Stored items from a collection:
- - -

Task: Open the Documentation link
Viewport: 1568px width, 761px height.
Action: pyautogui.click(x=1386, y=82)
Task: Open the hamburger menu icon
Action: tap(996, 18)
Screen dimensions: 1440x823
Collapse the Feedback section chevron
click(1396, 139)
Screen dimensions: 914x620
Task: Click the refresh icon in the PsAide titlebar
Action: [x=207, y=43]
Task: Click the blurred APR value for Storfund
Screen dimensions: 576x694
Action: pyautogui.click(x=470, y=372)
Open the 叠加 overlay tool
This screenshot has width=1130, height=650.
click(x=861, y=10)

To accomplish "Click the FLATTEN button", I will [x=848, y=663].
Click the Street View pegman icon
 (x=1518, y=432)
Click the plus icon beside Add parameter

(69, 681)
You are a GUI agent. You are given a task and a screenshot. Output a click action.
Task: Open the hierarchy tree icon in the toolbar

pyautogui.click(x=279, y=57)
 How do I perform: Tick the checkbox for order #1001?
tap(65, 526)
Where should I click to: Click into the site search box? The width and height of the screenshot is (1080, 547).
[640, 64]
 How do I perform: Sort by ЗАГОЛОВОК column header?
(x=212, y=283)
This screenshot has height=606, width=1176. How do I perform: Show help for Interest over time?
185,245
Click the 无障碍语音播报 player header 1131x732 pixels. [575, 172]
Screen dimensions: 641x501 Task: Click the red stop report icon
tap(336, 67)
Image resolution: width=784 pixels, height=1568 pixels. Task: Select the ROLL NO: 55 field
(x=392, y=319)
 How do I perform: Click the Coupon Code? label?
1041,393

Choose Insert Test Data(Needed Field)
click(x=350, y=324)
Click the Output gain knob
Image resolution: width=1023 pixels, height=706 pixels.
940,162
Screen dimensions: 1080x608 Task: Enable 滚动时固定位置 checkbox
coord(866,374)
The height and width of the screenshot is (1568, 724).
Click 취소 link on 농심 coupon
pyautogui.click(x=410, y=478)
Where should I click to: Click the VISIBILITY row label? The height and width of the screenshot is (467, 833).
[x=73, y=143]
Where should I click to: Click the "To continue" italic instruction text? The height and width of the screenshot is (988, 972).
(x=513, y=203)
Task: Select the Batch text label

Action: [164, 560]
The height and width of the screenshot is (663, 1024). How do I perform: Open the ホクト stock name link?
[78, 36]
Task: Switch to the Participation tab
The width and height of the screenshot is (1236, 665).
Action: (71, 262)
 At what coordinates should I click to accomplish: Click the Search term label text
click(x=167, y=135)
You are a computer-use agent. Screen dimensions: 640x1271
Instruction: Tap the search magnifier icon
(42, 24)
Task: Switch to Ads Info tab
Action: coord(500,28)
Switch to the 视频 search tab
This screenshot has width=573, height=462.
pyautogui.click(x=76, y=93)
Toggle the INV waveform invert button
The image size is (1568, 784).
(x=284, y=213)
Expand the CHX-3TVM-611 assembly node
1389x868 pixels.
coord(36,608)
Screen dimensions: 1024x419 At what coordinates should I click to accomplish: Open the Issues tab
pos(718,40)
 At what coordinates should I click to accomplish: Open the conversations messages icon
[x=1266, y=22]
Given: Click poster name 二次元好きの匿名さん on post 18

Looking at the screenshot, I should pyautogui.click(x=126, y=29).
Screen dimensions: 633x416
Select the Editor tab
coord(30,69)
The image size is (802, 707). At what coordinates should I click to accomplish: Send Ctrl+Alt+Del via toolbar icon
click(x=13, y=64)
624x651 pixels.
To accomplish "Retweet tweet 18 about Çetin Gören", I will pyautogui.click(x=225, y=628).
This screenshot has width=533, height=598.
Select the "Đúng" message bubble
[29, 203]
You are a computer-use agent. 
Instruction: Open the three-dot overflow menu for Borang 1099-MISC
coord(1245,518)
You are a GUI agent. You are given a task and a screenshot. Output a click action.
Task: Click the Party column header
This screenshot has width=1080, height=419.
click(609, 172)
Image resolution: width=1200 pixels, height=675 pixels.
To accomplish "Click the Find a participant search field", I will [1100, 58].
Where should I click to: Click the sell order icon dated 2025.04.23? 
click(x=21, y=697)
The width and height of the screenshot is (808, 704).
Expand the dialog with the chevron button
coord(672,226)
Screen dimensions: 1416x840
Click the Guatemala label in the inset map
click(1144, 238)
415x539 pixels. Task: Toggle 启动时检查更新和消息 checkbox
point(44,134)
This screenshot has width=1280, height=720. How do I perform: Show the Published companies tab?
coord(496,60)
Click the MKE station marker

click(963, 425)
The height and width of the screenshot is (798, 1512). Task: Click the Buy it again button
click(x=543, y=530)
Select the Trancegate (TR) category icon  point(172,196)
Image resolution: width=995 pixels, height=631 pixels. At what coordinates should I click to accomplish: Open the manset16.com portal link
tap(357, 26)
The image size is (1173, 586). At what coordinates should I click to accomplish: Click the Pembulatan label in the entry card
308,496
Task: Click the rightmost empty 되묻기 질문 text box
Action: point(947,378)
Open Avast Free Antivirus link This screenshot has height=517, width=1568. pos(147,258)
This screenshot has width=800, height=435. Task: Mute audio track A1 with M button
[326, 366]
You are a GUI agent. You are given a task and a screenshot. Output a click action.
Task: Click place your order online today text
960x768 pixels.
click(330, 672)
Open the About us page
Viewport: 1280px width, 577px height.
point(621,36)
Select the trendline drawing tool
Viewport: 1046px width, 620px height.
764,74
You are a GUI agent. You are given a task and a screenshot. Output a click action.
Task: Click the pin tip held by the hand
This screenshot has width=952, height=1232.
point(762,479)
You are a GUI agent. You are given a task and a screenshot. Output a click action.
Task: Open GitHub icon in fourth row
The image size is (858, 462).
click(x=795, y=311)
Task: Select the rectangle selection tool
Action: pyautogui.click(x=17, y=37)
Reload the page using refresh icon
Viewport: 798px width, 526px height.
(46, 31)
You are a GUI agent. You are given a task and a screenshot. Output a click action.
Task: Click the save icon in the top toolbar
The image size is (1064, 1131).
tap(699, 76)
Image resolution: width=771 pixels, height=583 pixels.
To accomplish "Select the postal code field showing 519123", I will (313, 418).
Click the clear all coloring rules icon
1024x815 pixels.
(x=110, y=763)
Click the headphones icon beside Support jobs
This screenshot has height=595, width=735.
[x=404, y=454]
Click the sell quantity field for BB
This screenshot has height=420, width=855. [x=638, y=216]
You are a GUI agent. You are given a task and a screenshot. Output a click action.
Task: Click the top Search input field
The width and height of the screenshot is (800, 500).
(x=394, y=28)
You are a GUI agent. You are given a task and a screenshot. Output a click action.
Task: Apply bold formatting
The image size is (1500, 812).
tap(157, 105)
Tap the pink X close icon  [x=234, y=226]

- - -

(TASK DESCRIPTION): Copy each entry above exactly, character for character.

(RESULT FOR THIS TASK):
Task: Open the Documentation link
Viewport: 1568px width, 761px height.
Action: pyautogui.click(x=1386, y=82)
Task: Open the hamburger menu icon
Action: tap(996, 18)
Screen dimensions: 1440x823
Collapse the Feedback section chevron
click(1396, 139)
Screen dimensions: 914x620
Task: Click the refresh icon in the PsAide titlebar
Action: [x=207, y=43]
Task: Click the blurred APR value for Storfund
Screen dimensions: 576x694
Action: pyautogui.click(x=470, y=372)
Open the 叠加 overlay tool
This screenshot has width=1130, height=650.
click(x=861, y=10)

To accomplish "Click the FLATTEN button", I will [x=848, y=663].
Click the Street View pegman icon
 (x=1518, y=432)
Click the plus icon beside Add parameter

(69, 681)
You are a GUI agent. You are given a task and a screenshot. Output a click action.
Task: Open the hierarchy tree icon in the toolbar

pyautogui.click(x=279, y=57)
 How do I perform: Tick the checkbox for order #1001?
tap(65, 526)
Where should I click to: Click into the site search box? The width and height of the screenshot is (1080, 547).
[640, 64]
 How do I perform: Sort by ЗАГОЛОВОК column header?
(x=212, y=283)
This screenshot has height=606, width=1176. How do I perform: Show help for Interest over time?
185,245
Click the 无障碍语音播报 player header 1131x732 pixels. [575, 172]
Screen dimensions: 641x501 Task: Click the red stop report icon
tap(336, 67)
Image resolution: width=784 pixels, height=1568 pixels. Task: Select the ROLL NO: 55 field
(x=392, y=319)
 How do I perform: Click the Coupon Code? label?
1041,393

Choose Insert Test Data(Needed Field)
click(x=350, y=324)
Click the Output gain knob
Image resolution: width=1023 pixels, height=706 pixels.
940,162
Screen dimensions: 1080x608 Task: Enable 滚动时固定位置 checkbox
coord(866,374)
The height and width of the screenshot is (1568, 724).
Click 취소 link on 농심 coupon
pyautogui.click(x=410, y=478)
Where should I click to: Click the VISIBILITY row label? The height and width of the screenshot is (467, 833).
[x=73, y=143]
Where should I click to: Click the "To continue" italic instruction text? The height and width of the screenshot is (988, 972).
(x=513, y=203)
Task: Select the Batch text label

Action: [164, 560]
The height and width of the screenshot is (663, 1024). How do I perform: Open the ホクト stock name link?
[78, 36]
Task: Switch to the Participation tab
The width and height of the screenshot is (1236, 665).
Action: (71, 262)
 At what coordinates should I click to accomplish: Click the Search term label text
click(x=167, y=135)
You are a computer-use agent. Screen dimensions: 640x1271
Instruction: Tap the search magnifier icon
(42, 24)
Task: Switch to Ads Info tab
Action: coord(500,28)
Switch to the 视频 search tab
This screenshot has width=573, height=462.
pyautogui.click(x=76, y=93)
Toggle the INV waveform invert button
The image size is (1568, 784).
(x=284, y=213)
Expand the CHX-3TVM-611 assembly node
1389x868 pixels.
coord(36,608)
Screen dimensions: 1024x419 At what coordinates should I click to accomplish: Open the Issues tab
pos(718,40)
 At what coordinates should I click to accomplish: Open the conversations messages icon
[x=1266, y=22]
Given: Click poster name 二次元好きの匿名さん on post 18

Looking at the screenshot, I should pyautogui.click(x=126, y=29).
Screen dimensions: 633x416
Select the Editor tab
coord(30,69)
The image size is (802, 707). At what coordinates should I click to accomplish: Send Ctrl+Alt+Del via toolbar icon
click(x=13, y=64)
624x651 pixels.
To accomplish "Retweet tweet 18 about Çetin Gören", I will pyautogui.click(x=225, y=628).
This screenshot has width=533, height=598.
Select the "Đúng" message bubble
[29, 203]
You are a computer-use agent. 
Instruction: Open the three-dot overflow menu for Borang 1099-MISC
coord(1245,518)
You are a GUI agent. You are given a task and a screenshot. Output a click action.
Task: Click the Party column header
This screenshot has width=1080, height=419.
click(609, 172)
Image resolution: width=1200 pixels, height=675 pixels.
To accomplish "Click the Find a participant search field", I will [1100, 58].
Where should I click to: Click the sell order icon dated 2025.04.23? 
click(x=21, y=697)
The width and height of the screenshot is (808, 704).
Expand the dialog with the chevron button
coord(672,226)
Screen dimensions: 1416x840
Click the Guatemala label in the inset map
click(1144, 238)
415x539 pixels. Task: Toggle 启动时检查更新和消息 checkbox
point(44,134)
This screenshot has width=1280, height=720. How do I perform: Show the Published companies tab?
coord(496,60)
Click the MKE station marker

click(963, 425)
The height and width of the screenshot is (798, 1512). Task: Click the Buy it again button
click(x=543, y=530)
Select the Trancegate (TR) category icon  point(172,196)
Image resolution: width=995 pixels, height=631 pixels. At what coordinates should I click to accomplish: Open the manset16.com portal link
tap(357, 26)
The image size is (1173, 586). At what coordinates should I click to accomplish: Click the Pembulatan label in the entry card
308,496
Task: Click the rightmost empty 되묻기 질문 text box
Action: point(947,378)
Open Avast Free Antivirus link This screenshot has height=517, width=1568. pos(147,258)
This screenshot has width=800, height=435. Task: Mute audio track A1 with M button
[326, 366]
You are a GUI agent. You are given a task and a screenshot. Output a click action.
Task: Click place your order online today text
960x768 pixels.
click(330, 672)
Open the About us page
Viewport: 1280px width, 577px height.
point(621,36)
Select the trendline drawing tool
Viewport: 1046px width, 620px height.
764,74
You are a GUI agent. You are given a task and a screenshot. Output a click action.
Task: Click the pin tip held by the hand
This screenshot has width=952, height=1232.
point(762,479)
You are a GUI agent. You are given a task and a screenshot. Output a click action.
Task: Open GitHub icon in fourth row
The image size is (858, 462).
click(x=795, y=311)
Task: Select the rectangle selection tool
Action: pyautogui.click(x=17, y=37)
Reload the page using refresh icon
Viewport: 798px width, 526px height.
(46, 31)
You are a GUI agent. You are given a task and a screenshot. Output a click action.
Task: Click the save icon in the top toolbar
The image size is (1064, 1131).
tap(699, 76)
Image resolution: width=771 pixels, height=583 pixels.
To accomplish "Select the postal code field showing 519123", I will (313, 418).
Click the clear all coloring rules icon
1024x815 pixels.
(x=110, y=763)
Click the headphones icon beside Support jobs
This screenshot has height=595, width=735.
[x=404, y=454]
Click the sell quantity field for BB
This screenshot has height=420, width=855. [x=638, y=216]
You are a GUI agent. You are given a task and a screenshot. Output a click action.
Task: Click the top Search input field
The width and height of the screenshot is (800, 500).
(x=394, y=28)
You are a GUI agent. You are given a task and a screenshot. Output a click action.
Task: Apply bold formatting
The image size is (1500, 812).
tap(157, 105)
Tap the pink X close icon  [x=234, y=226]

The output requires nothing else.